To do |
1/ According to the data validation tools text, which Python tool is probably the most popular for JSON data?
2/ Reproduce the entries word for word, starting at the line that contains "At what coordinates" and ending at the last line of the entries.

Extract to read |
□ □ □

And finally, **if you’re using the data as input for a model** there is one more important step:

* If your data will be fed into a parametric model that makes assumptions about the distribution of the data you should make sure that your data complies with those assumptions. 

While these are things that it’s almost always good to check for, there are a lot of other things that may be important for data validation. For example, you may want to check that your language data is actually in the language that you think it’s in for NLP work. Your specific needs will depend on your specific project.  

## Tools for data validation

Unless you’ve got some particularly... interesting data, you should be able to make use of existing tools for data validation. I'd recommend using existing tools whenever possible; it saves you time and makes it more likely that you'll be able to find help if you run into trouble. 

Here are some of my recommendations for data validation tools: 

**Python:**

* I like the csvvalidator package, which [I’ve previously written an introduction to](https://www.kaggle.com/rtatman/dashboarding-with-notebooks-day-5). 
* For JSON data in Python, the [Cerberus module](http://docs.python-cerberus.org/en/stable/usage.html) is probably the most popular tool. 
* For visualizing missing data in particular, [the missingno package](https://github.com/ResidentMario/missingno) can be very handy. 
* To check the type of your file the [python-magic module](https://github.com/ahupp/python-magic) can be helpful.

**R:**

* For R, [the validate package](https://cran.r-project.org/web/packages/validate/vignettes/introduction.html) for data validation ([which I’ve previously written a tutorial for](https://www.kaggle.com/rtatman/dashboarding-with-notebooks-day-5-r)) is probably your best bet. It can handle tabular, hierarchical and just raw text data, which is nice. :)
* To figure out the file type, [guess_types from the mime package](https://www.rforge.net/doc/packages/mime/guess_type.html) can be helpful.


# Your turn!

Alright, enough theory, let's get our hands dirty!

1. If you  haven’t uploaded a dataset, pick one that’s already on Kaggle and pretend you uploaded it. 
2. Create a new script kernel on the dataset you uploaded.
    * **Why a script? Why not a notebook?** I’d personally recommend a script that prints out the validation results. They’re faster to run than a whole notebook, especially if you’re working from the command line. If you strongly prefer notebooks, through, feel free to stick with those.

□ □ □

Source data |
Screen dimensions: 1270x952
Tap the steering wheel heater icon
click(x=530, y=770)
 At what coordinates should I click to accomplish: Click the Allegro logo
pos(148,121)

□ □ □

Answers for this exercise |
1/ The Cerberus module.

2/
 At what coordinates should I click to accomplish: Click the Allegro logo
pos(148,121)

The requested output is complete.